Data excerpts:
--- START ---
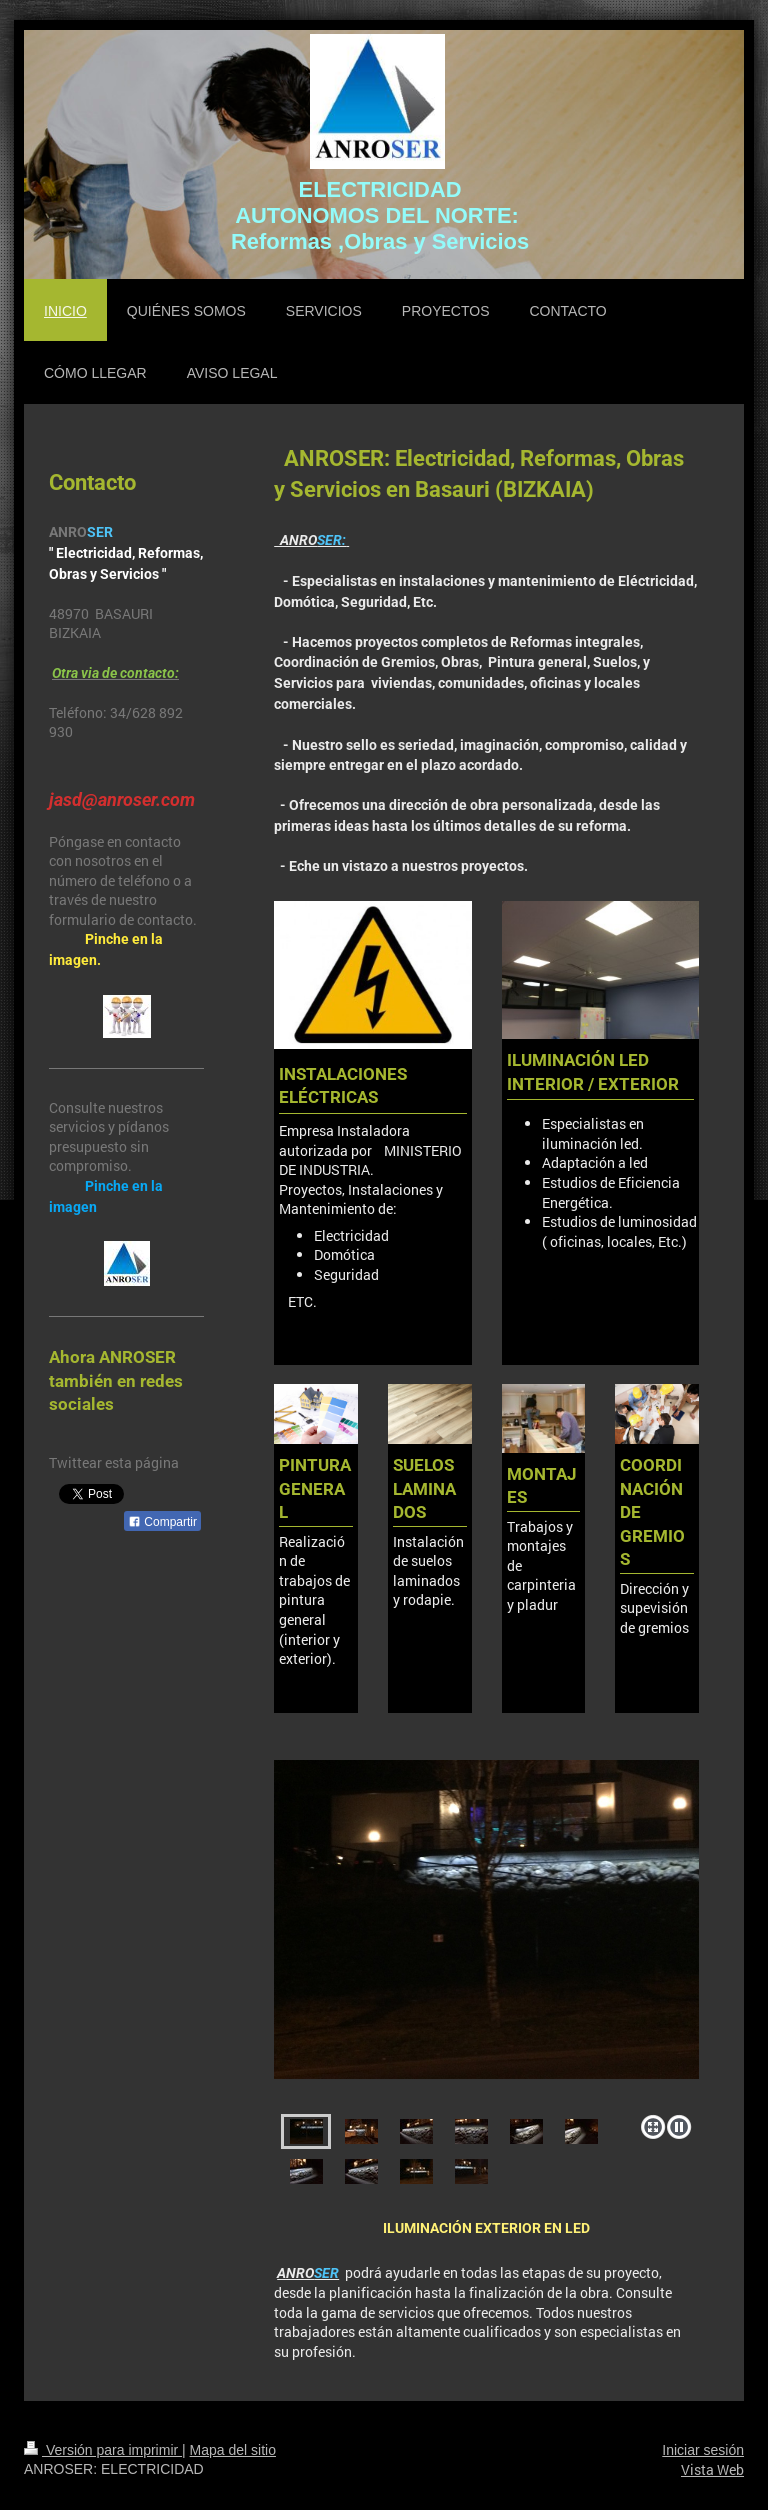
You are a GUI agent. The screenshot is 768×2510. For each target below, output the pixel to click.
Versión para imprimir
--- END ---
--- START ---
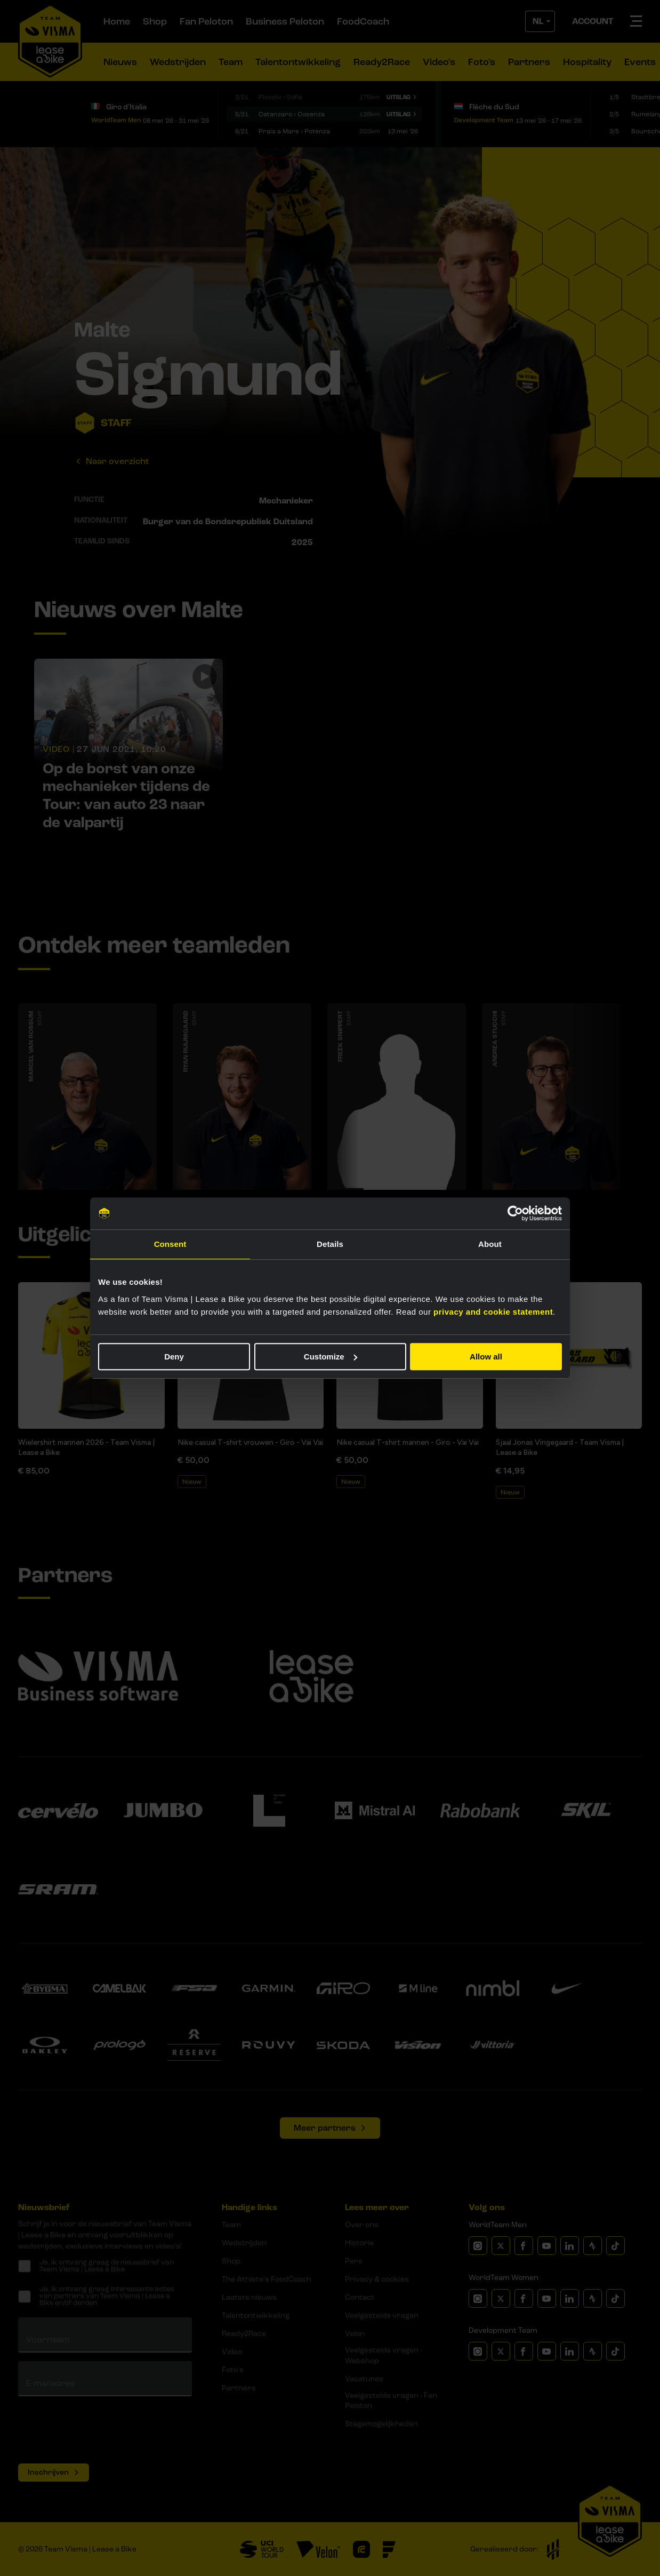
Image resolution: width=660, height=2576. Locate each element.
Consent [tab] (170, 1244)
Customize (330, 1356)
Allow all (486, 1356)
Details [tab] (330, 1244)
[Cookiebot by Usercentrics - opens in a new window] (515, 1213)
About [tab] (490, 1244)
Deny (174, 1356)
--- END ---
Task: In the listing above, print every line from the one that contains "Allow all (486, 1356)" through the one that contains "Deny (174, 1356)", both included, with each line unchanged.

Task answer:
Allow all (486, 1356)
Details [tab] (330, 1244)
[Cookiebot by Usercentrics - opens in a new window] (515, 1213)
About [tab] (490, 1244)
Deny (174, 1356)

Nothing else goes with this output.